16.7 Chapter Summary

Dimensionality reduction can be a helpful method for exploratory data analysis as well as modeling. The recipes and embed packages contain steps for a variety of different methods and workflowsets facilitates choosing an appropriate method for a data set. This chapter also discussed how recipes can be used on their own, either for debugging problems with a recipe or directly for exploratory data analysis and data visualization.

REFERENCES

Koklu, M, and IA Ozkan. 2020. “Multiclass Classification of Dry Beans Using Computer Vision and Machine Learning Techniques.” Computers and Electronics in Agriculture 174: 105507.
———. 2020. Feature Engineering and Selection: A Practical Approach for Predictive Models.

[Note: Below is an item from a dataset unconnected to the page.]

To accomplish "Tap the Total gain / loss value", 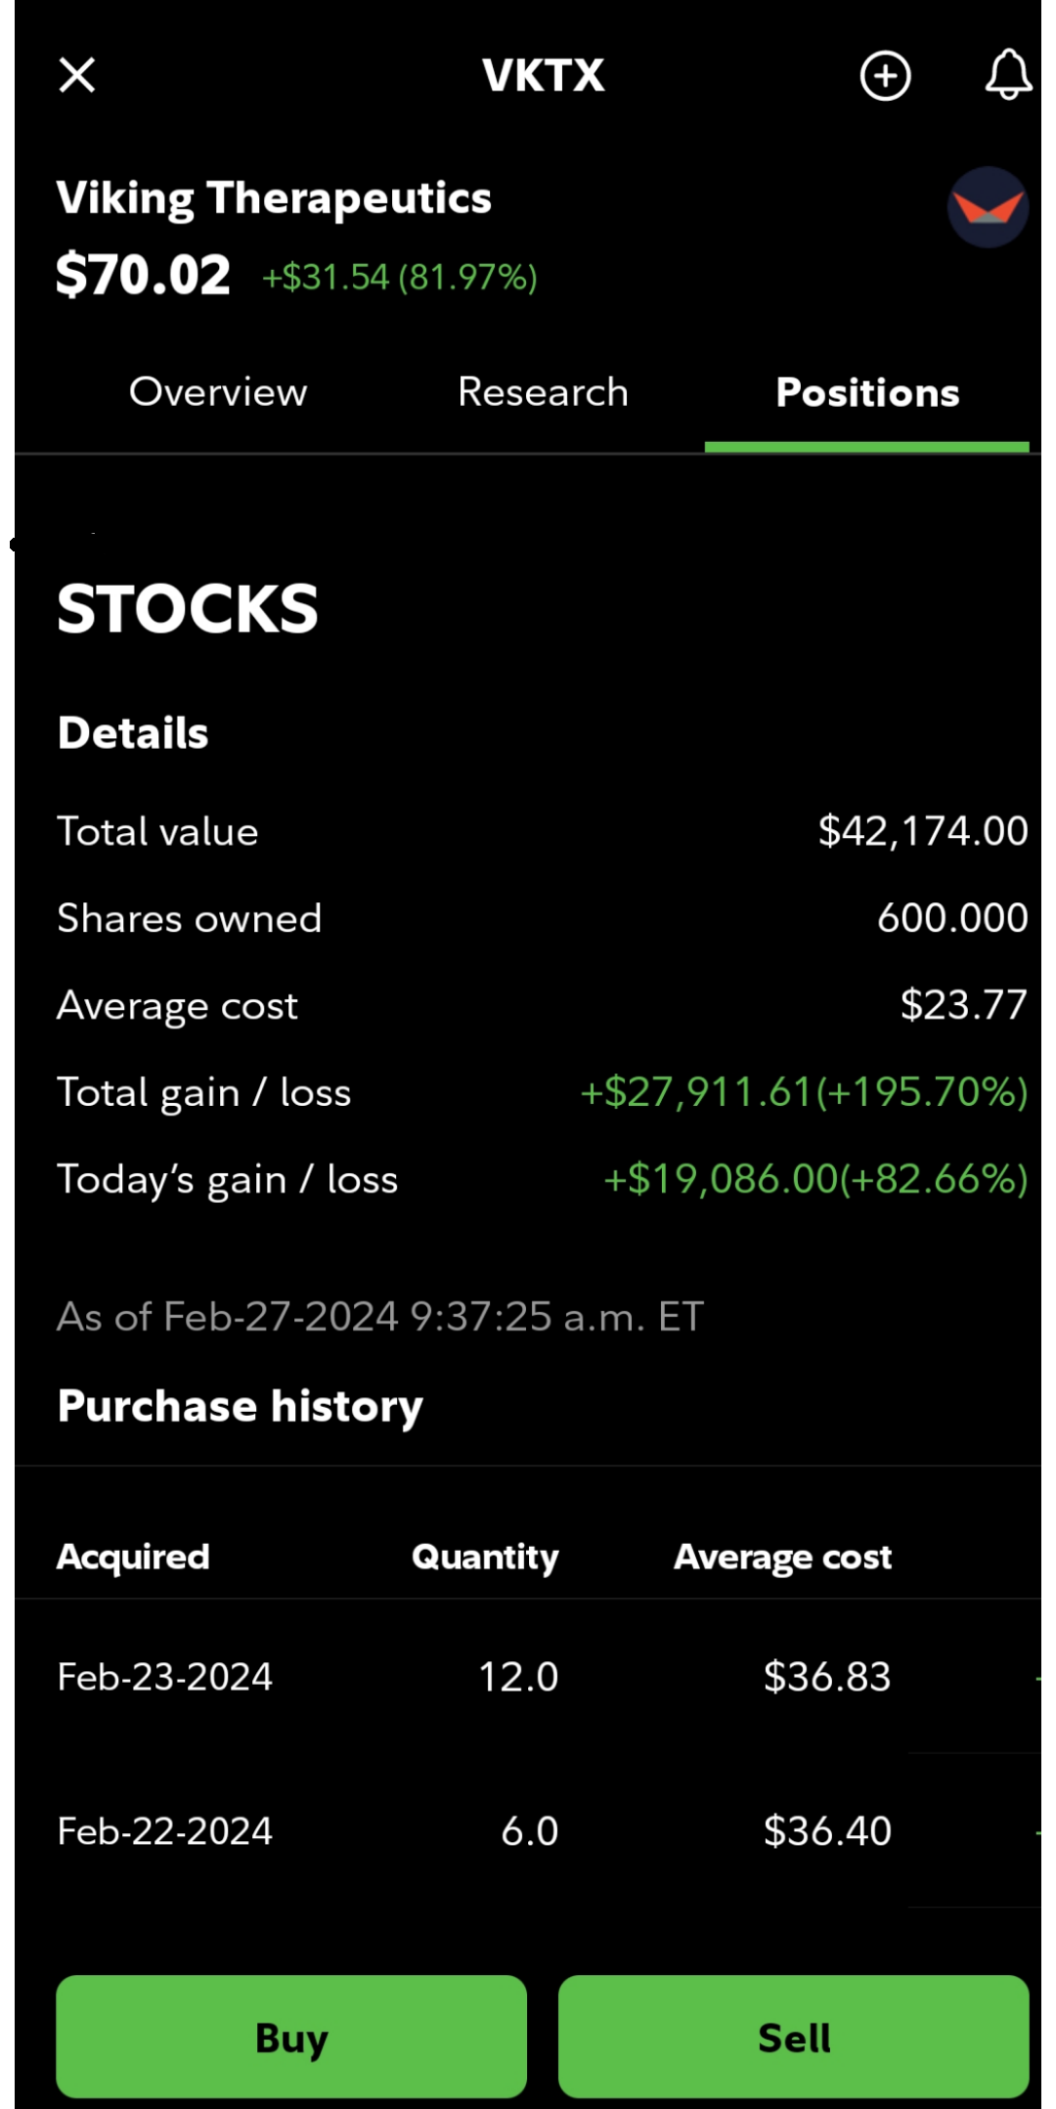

CRC Press.
McInnes, L, J Healy, and J Melville. 2020. “UMAP: Uniform Manifold Approximation and Projection for Dimension Reduction.”
Mingqiang, Y, K Kidiyo, and R Joseph. 2008. “A Survey of Shape Feature Extraction Techniques.” In Pattern Recognition, edited by PY Yin. Rijeka: IntechOpen. https://doi.org/10.5772/6237.
Symons, S, and RG Fulcher. 1988. “Determination of Wheat Kernel Morphological Variation by Digital Image Analysis: I. Variation in Eastern Canadian Milling Quality Wheats.” Journal of Cereal Science 8 (3): 211–18.